→ Material

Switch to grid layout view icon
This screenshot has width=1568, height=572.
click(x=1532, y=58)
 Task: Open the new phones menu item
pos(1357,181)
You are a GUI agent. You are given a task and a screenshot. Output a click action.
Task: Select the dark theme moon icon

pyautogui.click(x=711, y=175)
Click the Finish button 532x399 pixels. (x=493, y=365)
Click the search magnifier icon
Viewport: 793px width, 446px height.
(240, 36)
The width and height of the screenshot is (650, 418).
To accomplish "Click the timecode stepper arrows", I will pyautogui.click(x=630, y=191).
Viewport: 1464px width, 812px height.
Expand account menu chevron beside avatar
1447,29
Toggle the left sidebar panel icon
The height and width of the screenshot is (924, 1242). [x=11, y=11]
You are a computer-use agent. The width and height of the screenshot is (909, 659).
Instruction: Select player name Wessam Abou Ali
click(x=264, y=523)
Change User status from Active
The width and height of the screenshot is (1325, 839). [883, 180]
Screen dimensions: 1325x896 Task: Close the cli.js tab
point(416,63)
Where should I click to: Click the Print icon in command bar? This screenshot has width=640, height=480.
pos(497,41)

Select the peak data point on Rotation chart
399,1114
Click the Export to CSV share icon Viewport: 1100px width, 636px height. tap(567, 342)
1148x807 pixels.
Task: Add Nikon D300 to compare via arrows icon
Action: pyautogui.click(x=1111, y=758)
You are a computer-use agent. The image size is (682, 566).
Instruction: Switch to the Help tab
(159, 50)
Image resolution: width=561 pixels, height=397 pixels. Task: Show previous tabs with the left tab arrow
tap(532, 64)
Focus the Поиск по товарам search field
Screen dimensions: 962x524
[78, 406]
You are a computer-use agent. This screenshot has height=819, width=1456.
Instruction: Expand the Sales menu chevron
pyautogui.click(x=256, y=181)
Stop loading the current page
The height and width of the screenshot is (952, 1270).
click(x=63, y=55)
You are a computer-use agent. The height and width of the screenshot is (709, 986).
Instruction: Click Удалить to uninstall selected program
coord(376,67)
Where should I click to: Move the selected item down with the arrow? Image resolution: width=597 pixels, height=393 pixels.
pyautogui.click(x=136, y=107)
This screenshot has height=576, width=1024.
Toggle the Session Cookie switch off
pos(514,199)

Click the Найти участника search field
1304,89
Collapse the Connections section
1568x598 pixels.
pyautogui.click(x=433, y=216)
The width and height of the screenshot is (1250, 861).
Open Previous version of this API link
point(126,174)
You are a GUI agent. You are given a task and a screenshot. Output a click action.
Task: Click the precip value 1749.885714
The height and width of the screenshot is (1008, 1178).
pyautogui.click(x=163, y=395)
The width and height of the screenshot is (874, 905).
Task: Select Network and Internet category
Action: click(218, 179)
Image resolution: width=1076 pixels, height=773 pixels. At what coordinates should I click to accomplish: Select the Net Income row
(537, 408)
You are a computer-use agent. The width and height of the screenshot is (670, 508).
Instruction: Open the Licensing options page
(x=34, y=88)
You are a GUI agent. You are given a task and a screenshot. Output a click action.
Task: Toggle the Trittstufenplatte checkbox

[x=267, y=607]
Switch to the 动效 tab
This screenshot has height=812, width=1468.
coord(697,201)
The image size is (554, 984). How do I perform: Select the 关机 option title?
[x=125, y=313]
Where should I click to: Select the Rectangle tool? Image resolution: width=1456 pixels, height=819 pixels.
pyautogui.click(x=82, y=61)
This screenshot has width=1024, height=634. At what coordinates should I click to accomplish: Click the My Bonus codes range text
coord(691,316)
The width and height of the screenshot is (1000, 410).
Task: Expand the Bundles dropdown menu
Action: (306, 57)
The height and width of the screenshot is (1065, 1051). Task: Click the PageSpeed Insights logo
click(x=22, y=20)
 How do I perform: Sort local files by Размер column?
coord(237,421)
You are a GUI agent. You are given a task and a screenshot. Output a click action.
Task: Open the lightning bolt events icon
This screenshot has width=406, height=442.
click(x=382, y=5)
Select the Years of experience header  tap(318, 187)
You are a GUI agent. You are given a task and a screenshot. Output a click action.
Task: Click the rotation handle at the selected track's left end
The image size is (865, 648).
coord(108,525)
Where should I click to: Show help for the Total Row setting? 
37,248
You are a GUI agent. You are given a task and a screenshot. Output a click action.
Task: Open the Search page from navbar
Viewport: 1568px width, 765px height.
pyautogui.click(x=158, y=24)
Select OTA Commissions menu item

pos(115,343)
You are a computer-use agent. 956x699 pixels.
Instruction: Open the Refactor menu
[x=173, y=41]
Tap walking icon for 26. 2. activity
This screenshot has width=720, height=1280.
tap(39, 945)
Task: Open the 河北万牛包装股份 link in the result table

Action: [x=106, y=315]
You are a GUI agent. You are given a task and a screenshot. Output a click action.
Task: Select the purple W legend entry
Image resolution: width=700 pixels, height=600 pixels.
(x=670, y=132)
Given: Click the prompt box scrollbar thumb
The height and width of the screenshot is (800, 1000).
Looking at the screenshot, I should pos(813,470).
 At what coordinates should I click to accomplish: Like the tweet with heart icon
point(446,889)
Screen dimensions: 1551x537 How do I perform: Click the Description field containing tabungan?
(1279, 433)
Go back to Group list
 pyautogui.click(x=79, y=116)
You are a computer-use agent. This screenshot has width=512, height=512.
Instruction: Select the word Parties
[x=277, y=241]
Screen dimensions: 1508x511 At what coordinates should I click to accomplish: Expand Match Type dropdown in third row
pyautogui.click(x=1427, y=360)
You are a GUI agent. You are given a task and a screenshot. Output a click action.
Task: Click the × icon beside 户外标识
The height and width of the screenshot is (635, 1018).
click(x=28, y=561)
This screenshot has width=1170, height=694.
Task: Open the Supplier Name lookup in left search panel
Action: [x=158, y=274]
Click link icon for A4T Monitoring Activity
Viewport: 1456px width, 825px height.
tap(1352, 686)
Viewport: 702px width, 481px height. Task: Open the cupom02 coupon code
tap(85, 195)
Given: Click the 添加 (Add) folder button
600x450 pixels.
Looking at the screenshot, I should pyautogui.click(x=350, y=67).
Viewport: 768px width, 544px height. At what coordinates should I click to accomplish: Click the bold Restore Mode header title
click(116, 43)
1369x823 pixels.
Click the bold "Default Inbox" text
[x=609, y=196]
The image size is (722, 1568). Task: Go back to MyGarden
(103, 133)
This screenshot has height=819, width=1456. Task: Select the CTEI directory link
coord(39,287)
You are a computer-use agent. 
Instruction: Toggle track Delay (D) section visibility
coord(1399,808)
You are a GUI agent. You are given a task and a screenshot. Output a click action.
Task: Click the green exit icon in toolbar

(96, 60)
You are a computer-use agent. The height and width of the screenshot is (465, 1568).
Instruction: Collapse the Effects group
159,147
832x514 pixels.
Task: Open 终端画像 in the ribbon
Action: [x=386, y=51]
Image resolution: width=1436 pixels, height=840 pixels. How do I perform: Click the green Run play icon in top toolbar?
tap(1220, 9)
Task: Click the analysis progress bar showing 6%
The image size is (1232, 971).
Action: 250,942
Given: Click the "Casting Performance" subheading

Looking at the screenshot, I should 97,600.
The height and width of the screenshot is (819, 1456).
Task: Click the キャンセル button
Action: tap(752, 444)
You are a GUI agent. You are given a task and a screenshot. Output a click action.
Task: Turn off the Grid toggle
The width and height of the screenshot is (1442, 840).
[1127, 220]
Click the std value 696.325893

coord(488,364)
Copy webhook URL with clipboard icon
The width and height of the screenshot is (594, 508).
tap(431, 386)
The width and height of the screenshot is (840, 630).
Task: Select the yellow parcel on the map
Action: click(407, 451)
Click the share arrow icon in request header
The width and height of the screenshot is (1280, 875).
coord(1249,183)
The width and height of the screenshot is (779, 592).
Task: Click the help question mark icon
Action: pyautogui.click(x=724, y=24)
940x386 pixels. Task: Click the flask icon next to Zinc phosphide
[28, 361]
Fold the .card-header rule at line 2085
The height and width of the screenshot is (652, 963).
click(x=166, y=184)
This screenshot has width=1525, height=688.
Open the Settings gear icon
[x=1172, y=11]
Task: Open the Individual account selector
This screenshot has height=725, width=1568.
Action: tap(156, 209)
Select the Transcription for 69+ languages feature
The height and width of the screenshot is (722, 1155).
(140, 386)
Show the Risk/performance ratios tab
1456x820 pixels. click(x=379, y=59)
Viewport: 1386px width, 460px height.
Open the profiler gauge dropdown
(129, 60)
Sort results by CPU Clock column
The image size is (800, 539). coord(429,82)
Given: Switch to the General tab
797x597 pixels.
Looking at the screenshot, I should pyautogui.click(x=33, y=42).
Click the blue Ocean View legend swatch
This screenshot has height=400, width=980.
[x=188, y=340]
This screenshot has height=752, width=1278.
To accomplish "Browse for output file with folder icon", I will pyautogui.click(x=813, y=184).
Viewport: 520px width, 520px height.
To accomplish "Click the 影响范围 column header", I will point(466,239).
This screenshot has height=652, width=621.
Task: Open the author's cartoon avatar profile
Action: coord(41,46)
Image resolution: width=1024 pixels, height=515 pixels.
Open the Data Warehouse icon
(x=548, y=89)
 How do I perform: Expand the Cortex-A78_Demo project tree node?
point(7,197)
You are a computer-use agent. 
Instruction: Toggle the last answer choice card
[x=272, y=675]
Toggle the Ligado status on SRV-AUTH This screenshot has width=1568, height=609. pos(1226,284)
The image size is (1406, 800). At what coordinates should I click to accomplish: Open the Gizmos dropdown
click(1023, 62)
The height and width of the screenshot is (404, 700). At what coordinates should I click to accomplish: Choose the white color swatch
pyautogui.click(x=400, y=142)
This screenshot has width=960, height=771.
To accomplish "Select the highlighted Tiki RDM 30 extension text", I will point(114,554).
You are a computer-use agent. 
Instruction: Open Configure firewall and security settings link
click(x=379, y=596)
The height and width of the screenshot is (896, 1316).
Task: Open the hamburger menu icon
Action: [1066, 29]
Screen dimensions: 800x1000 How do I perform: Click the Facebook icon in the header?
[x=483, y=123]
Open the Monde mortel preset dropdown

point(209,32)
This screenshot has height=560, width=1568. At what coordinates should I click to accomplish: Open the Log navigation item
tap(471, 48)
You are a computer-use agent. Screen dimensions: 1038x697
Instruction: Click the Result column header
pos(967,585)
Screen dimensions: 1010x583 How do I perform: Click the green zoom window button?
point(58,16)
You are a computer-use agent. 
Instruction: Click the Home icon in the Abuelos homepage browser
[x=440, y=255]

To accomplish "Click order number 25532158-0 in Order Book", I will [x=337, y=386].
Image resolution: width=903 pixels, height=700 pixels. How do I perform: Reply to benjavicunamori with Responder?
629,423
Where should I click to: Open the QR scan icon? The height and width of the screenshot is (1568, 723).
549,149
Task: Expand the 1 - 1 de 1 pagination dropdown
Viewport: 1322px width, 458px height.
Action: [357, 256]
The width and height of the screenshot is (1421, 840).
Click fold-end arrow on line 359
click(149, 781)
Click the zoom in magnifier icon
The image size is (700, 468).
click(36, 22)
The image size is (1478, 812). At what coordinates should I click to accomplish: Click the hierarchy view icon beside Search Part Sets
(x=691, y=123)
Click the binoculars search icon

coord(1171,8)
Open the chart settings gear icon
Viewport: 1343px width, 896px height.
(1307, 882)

→ Aim
Render the lines of the listing as a numbered list, leaving out any blank lines. Begin at the line that contains "The height and width of the screenshot is (1065, 1051)." and stop after the line that contains "click(x=382, y=5)".

→ Solution to this task
1. The height and width of the screenshot is (1065, 1051). Task: Click the PageSpeed Insights logo
2. click(x=22, y=20)
3.  How do I perform: Sort local files by Размер column?
4. coord(237,421)
5. You are a GUI agent. You are given a task and a screenshot. Output a click action.
6. Task: Open the lightning bolt events icon
7. This screenshot has width=406, height=442.
8. click(x=382, y=5)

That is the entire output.